Cuando Andrés encontró a Cristo, no pudo hacer otra cosa que decirle a su hermano: Hemos encontrado al Mesías (Jn 1,41). Y Felipe, que tuvo el mismo encuentro, no pudo hacer otra cosa que decir a Natanael que había encontrado a aquél sobre quien habían escrito Moisés y los profetas (Jn 1,45). Anunciamos a Jesucristo no para procurar a nuestra comunidad el mayor número posible de miembros; y mucho menos por el poder. Hablamos de Él porque sentimos el deber de transmitir la alegría que nos ha sido dada. Seremos anunciadores creíbles de Jesucristo cuando lo hayamos encontrado de verdad en lo hondo de nuestro ser, cuando, a través del encuentro con Él, se nos dé la gran experiencia de la verdad, del amor y de la alegría.
2. Forma parte de la naturaleza de la religión la profunda tensión entre la ofrenda mística a Dios, en la que nos entregamos totalmente a Él, y la responsabilidad por el prójimo y por el mundo creado por Él.
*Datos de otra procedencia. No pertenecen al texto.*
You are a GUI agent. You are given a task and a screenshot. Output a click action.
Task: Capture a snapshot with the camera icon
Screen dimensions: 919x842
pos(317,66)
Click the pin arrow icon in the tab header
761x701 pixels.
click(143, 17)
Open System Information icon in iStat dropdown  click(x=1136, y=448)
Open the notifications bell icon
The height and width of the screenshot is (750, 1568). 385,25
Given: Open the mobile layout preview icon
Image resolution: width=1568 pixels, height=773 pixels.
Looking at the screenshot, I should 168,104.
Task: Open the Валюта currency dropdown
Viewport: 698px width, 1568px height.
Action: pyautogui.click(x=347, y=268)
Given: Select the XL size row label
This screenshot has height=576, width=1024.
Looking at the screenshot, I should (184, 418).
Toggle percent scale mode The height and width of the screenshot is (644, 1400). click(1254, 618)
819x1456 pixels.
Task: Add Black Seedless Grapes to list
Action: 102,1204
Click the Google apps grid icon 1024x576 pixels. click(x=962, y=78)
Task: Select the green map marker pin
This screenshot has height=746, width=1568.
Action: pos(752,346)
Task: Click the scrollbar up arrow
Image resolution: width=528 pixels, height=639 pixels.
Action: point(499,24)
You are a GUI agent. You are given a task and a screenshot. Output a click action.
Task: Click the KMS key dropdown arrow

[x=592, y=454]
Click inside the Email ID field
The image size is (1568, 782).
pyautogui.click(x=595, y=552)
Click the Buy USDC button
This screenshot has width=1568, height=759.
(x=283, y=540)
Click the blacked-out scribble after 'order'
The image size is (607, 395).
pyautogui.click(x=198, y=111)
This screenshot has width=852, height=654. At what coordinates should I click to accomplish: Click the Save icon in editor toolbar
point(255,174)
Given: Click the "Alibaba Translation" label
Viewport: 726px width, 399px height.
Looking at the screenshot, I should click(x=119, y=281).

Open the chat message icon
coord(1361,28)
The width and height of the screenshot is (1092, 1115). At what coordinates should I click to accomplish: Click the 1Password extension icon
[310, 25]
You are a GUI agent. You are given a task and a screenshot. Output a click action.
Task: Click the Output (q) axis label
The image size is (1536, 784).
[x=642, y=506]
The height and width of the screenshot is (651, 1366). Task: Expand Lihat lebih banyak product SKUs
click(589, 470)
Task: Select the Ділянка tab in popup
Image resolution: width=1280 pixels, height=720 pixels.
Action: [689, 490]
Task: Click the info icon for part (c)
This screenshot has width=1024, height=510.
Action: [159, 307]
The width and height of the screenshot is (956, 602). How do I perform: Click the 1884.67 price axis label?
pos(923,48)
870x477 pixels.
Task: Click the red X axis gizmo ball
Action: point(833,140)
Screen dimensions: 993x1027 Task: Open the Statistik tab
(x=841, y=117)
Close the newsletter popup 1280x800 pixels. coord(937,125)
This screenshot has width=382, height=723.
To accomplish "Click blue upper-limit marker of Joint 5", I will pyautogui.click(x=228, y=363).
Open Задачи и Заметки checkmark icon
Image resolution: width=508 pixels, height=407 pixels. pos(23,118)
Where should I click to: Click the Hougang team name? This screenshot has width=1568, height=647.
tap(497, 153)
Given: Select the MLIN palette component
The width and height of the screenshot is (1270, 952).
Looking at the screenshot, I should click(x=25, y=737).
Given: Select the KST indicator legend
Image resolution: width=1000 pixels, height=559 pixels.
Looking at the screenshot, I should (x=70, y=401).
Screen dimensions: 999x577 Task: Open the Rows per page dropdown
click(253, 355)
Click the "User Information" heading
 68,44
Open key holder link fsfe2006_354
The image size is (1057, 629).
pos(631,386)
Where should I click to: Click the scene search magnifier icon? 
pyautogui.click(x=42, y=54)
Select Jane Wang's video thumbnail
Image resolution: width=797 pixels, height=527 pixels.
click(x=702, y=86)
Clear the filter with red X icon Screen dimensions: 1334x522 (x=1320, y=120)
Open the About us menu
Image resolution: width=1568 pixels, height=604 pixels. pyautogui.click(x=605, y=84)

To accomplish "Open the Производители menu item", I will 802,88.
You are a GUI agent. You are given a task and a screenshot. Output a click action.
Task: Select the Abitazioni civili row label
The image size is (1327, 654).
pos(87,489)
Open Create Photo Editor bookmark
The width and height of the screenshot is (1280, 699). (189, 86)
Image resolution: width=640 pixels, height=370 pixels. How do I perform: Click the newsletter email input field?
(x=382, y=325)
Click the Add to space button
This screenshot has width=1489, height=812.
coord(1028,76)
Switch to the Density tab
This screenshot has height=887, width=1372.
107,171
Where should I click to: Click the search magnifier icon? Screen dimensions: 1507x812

Marta y María son siempre inseparables, aunque, de vez en cuando, el acento pueda recaer en una o en la otra. El punto de encuentro entre los dos polos es el amor con el cual tocamos al mismo tiempo a Dios y a sus criaturas. Hemos conocido y creído al amor (1Jn 4,16): esta frase expresa la auténtica naturaleza del cristianismo. El amor, que se realiza y se refleja de modo multiforme en los santos de todos los tiempos, es la auténtica prueba de la verdad del cristianismo.